Gewaltfreie und achtsame Kommunikation
Interview mit Andrea Mergel
Missverständnisse und Streit? Das muss nicht sein. Mit der Methode der Gewaltfreien Kommunikation (GfK) lernst du, wie du dich selbst verständlicher machst und deine Kommunikationspartner besser verstehst.
Jeder Mensch bringt seinen eigenen Erfahrungshorizont mit. Deshalb passiert es schnell, dass du das eine sagst und das andere meinst. Oder dass du auf Gesagtes ganz anders reagierst, als dein Gesprächspartner beabsichtigte. Warum und wie genau die gewaltfreie Kommunikation Abhilfe schaffen kann, erzählt uns Andrea Mergel im Interview.
Fragen an die Expertin
Andrea Mergel im Interview
Andrea Mergel coacht seit 2011 Menschen unter anderem im Bereich Konfliktmanagement sowie achtsame und gewaltfreie Kommunikation. Sie gibt Coachings und Seminare in Köln.

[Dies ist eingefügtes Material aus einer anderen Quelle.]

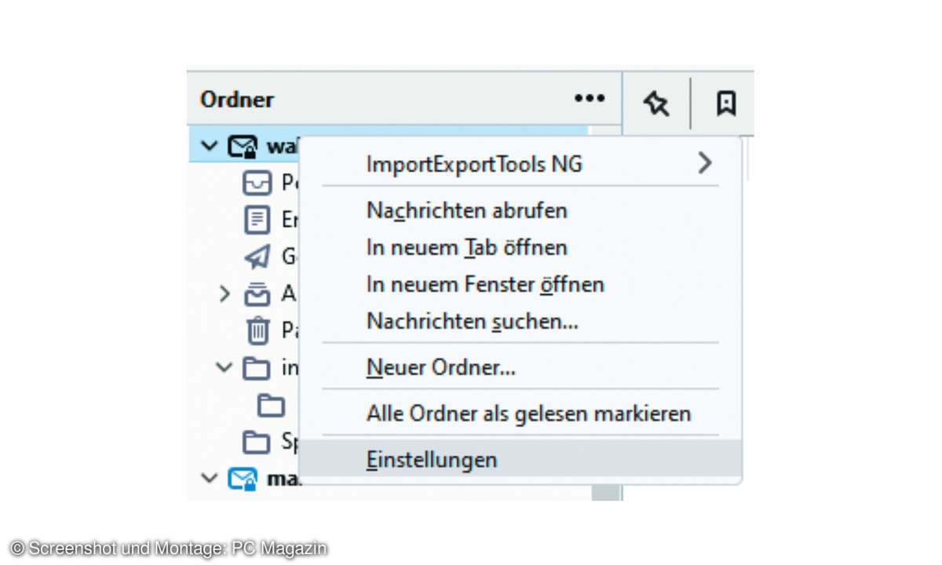Click Alle Ordner als gelesen markieren

pyautogui.click(x=528, y=414)
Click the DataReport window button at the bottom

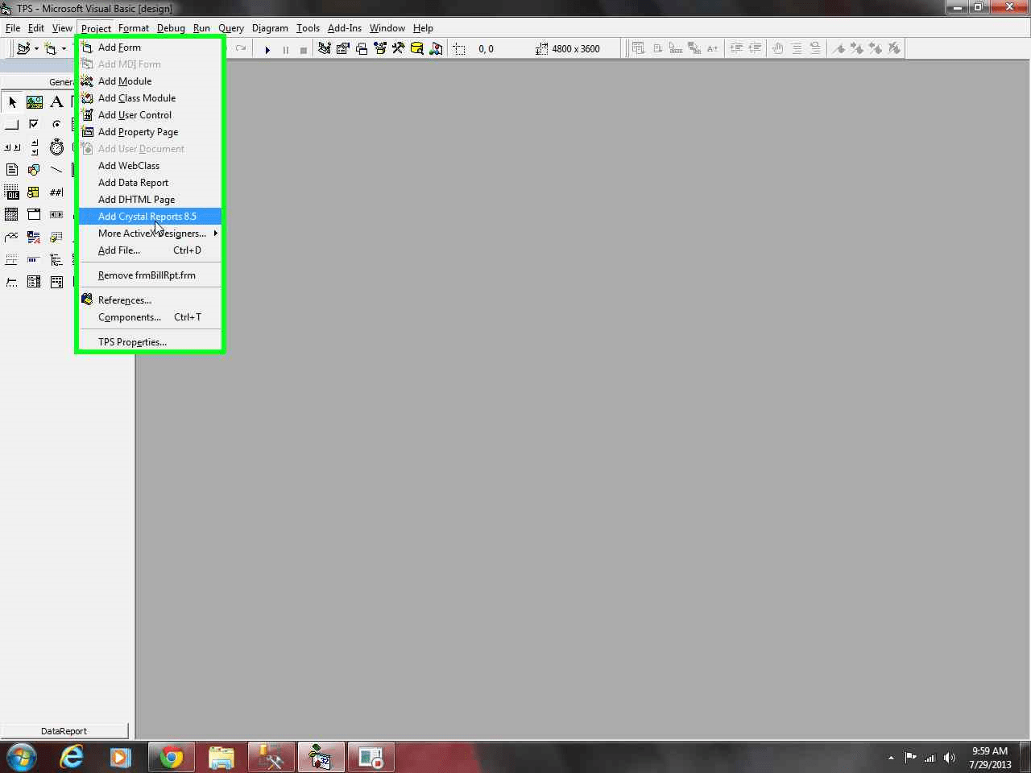(64, 730)
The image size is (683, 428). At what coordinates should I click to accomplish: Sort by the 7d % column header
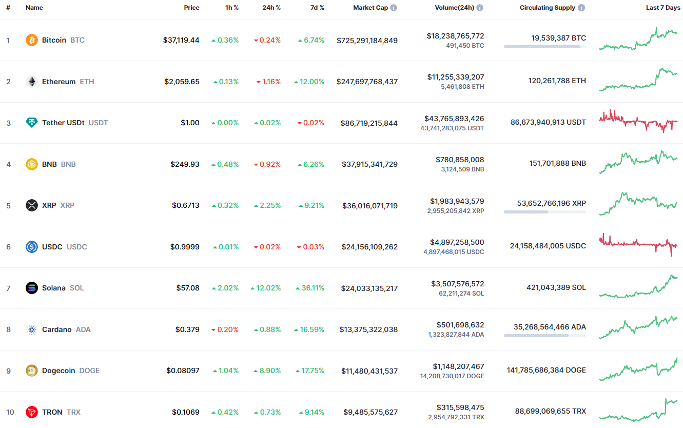(x=317, y=8)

Im powerful:me-Interview spreche ich mit Andrea Mergel unter anderem darüber, wie sie zu ihrer Arbeit als Coach gekommen ist, was sie an der GfK fasziniert und warum Achtsamkeit in der Kommunikation eine so große Rolle spielt.
Frau Mergel, was fasziniert Sie an der “Gewaltfreien Kommunikation”?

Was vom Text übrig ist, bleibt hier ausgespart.